Work order: Check each line of the entries below for the string "give"; copy every line where it appears.

((

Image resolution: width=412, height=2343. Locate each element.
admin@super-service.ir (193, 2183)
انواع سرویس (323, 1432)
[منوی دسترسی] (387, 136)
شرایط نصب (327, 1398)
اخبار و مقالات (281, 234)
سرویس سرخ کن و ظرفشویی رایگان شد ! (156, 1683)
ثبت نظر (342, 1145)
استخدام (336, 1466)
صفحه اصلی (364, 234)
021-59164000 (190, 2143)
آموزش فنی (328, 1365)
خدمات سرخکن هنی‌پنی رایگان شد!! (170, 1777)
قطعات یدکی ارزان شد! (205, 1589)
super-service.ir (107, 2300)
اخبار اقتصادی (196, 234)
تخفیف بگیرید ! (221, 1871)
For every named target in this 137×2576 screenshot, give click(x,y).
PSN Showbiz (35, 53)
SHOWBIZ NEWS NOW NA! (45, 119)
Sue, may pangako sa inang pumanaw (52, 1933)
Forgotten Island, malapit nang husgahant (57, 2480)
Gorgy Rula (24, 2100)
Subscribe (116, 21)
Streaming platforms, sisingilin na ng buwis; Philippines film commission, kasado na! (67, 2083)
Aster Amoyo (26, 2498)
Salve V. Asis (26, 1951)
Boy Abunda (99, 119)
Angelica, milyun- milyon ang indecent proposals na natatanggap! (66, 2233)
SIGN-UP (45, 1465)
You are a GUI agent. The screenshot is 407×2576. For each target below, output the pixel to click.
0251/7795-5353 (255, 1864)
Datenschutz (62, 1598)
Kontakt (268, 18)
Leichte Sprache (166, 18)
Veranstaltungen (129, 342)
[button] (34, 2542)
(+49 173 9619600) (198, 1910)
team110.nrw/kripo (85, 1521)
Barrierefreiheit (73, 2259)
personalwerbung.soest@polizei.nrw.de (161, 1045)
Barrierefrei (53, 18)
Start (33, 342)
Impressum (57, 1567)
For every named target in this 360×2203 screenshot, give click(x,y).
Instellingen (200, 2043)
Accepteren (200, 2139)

))

Expected output:
For every named target in this 137×2576 screenshot, give click(x,y).
For every named target in this 360×2203 screenshot, give click(x,y).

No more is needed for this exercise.